Posner Calls Town’s Arrest Fee ‘Ridiculous’

     CHICAGO (CN) – During oral arguments today over the constitutionality of a Chicago suburb’s $30 fee on all arrestees, the 7th Circuit’s Judge Richard Posner called it “ridiculous” to charge a person simply for being arrested.
     Jerry Markadonatos filed a class action against the village of Woodridge, a wealthy and predominantly white Chicago suburb, claiming that the fee violates arrestees’ due process rights because it may be imposed whether there is probable cause or not.
     A divided panel upheld the fee earlier this year, but the circuit voted to rehear the case en banc today in front of a packed courtroom.
     “Would people be entitled to a hearing at $300?” Judge Ann Williams asked. “Thirty dollars could be a lot of money to someone out of work.”
     “That might be a little different,” defense attorney Paul Rettberg said. “In terms of society today, $30 is a very small amount.”
     Rettberg repeatedly faltered in response to the court’s questions.
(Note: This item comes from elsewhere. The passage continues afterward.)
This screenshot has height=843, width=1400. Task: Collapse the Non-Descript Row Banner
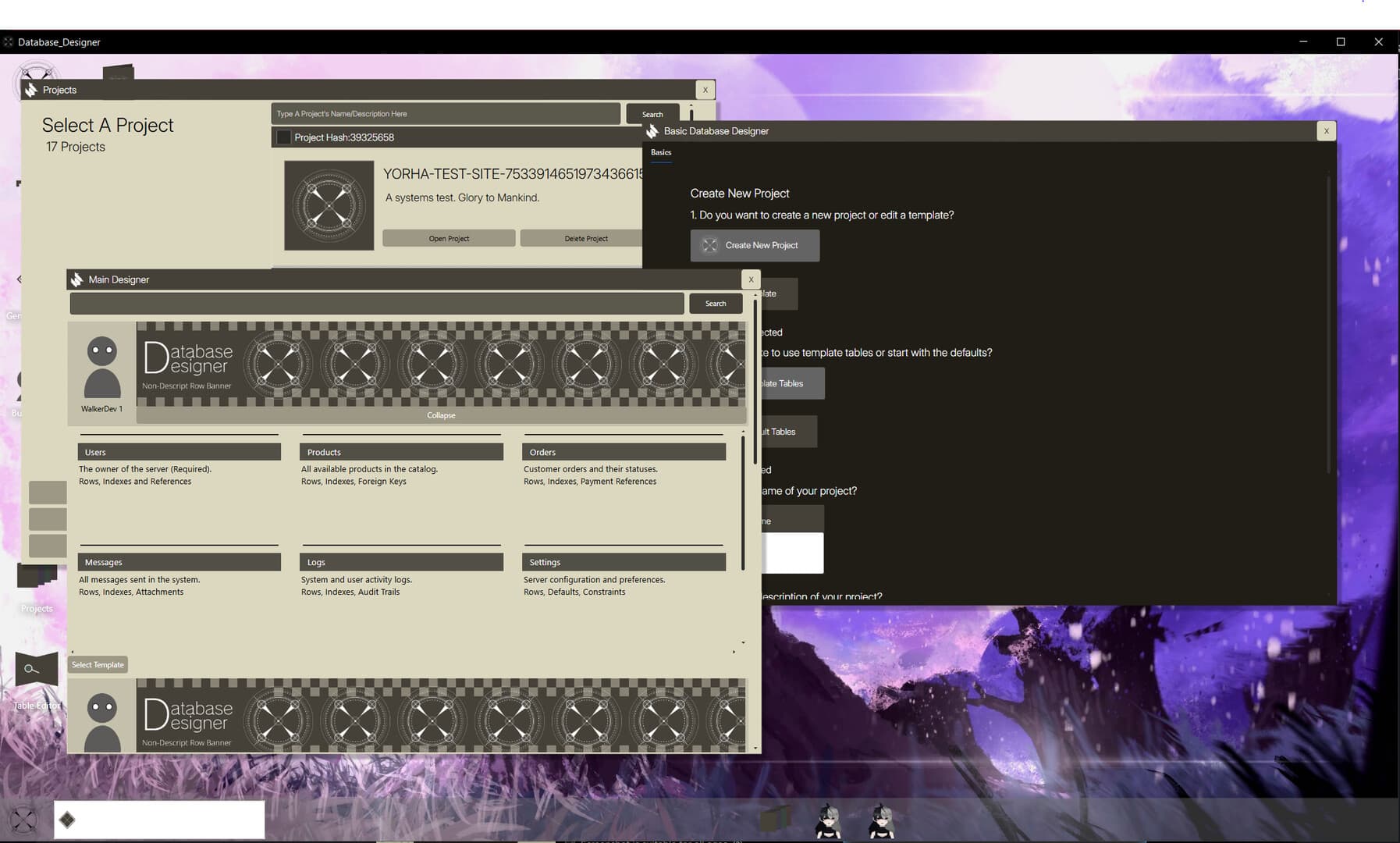click(441, 414)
More than once, a judge asked “why we’re here,” provoking laughter in the courtroom. He stood in silence when Judge Diane Wood pointed out that an innocent person could be charged.
     Plaintiff’s attorney James Burnham also seemed unprepared to argue whether or not $30 was a fundamental right. When pointedly asked by Judge Frank Easterbrook, he began to say “no” before backtracking to state that “there’s a fundamental right to be free from arbitrary governmental action as it relates to property.”
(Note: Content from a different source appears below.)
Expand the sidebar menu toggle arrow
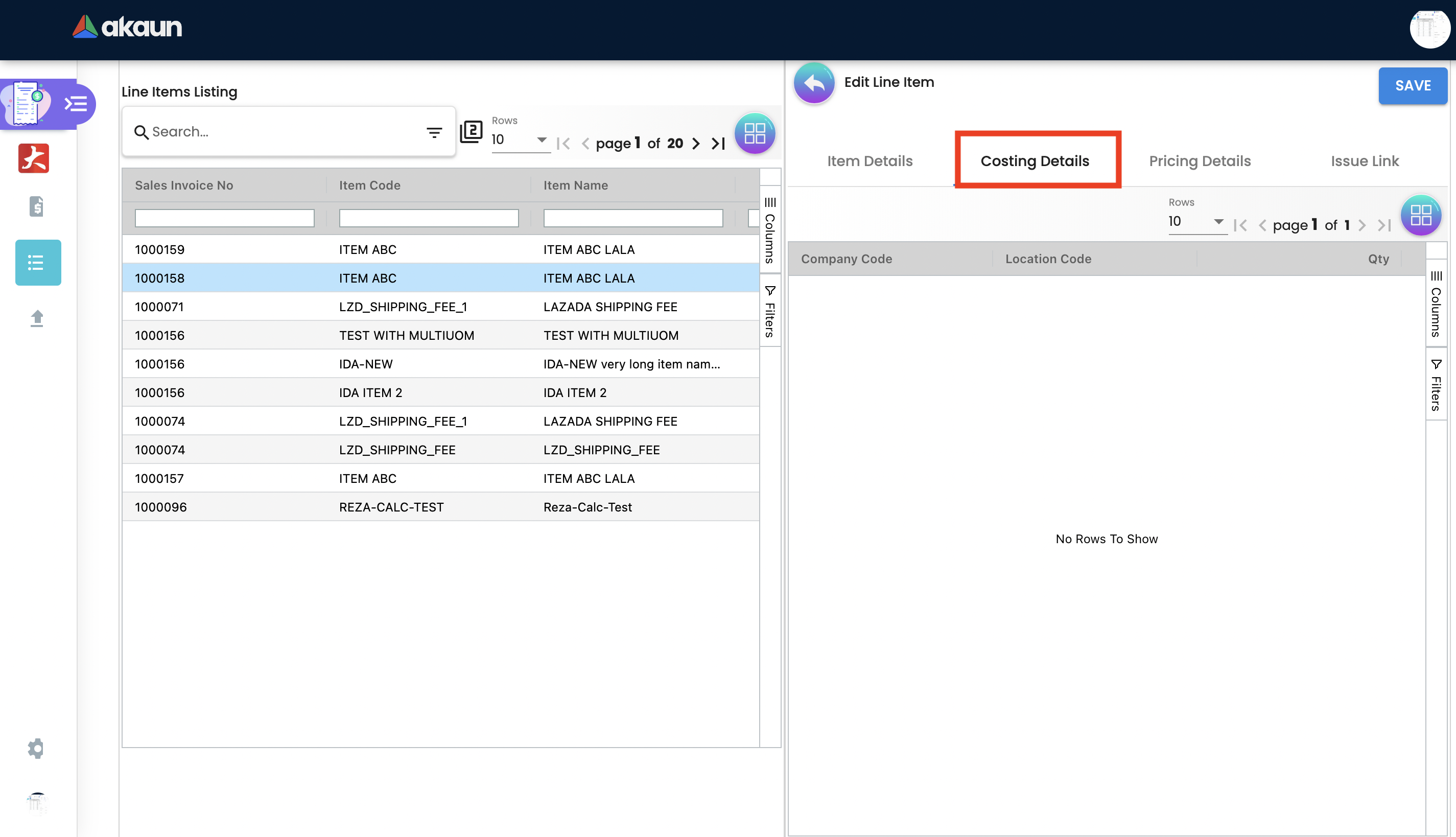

     Nonetheless, Easterbrook accused Burnham of “making a mockery” of Supreme Court precedent that states that there is only a substantive due process violation when a fundamental right is violated.
     Judge Posner stated point blank that “there’s no basis for charging a person to be arrested.” He bristled at Rettberg’s analogy to filing fees: “Arrest is not a privilege. Paying for being arrested is ridiculous.”
     Posner also offered a more sympathetic reading of the ordinance, stating that it was not unconstitutional so long as the fee applied to bail or bond.
     “What’s frustrating to me is that neither side is discussing the bond aspect,” Posner said. “If it applies only to bond, what’s the big deal? Can’t a fee be charged for bail or bond? It’s a service.”
     Burnham rebuffed this suggestion, which Posner raised multiple times throughout the hearing. Many audience members were chuckling by the third or fourth time that Posner brought up the bail issue, which neither side argued in its brief or considered dispositive.
     Only in the final seconds of his rebuttal did Burnham effectively respond: “The village wrote the ordinance broadly. The court shouldn’t impose a savings reading to help the village with an argument that it never raised itself.”
     Judge Diane Sykes, who concurred with the judgment for Woodridge before, asked Burnham why a town could “impose a fee for impounding a dog or cat” given that “lots of fees are imposed without hearings.”
     “You choose to have a dog,” Burnham said. “Arrest is unique in that the government can arrest you at any time. A fee cannot be imposed for the naked fact of arrest.”
     Sykes found the question of standing decisive in the first panel hearing and raised the issue again since the ordinance has now been repealed. However, Burnham insisted that the class still has standing to seek reimbursement for the fees they already paid.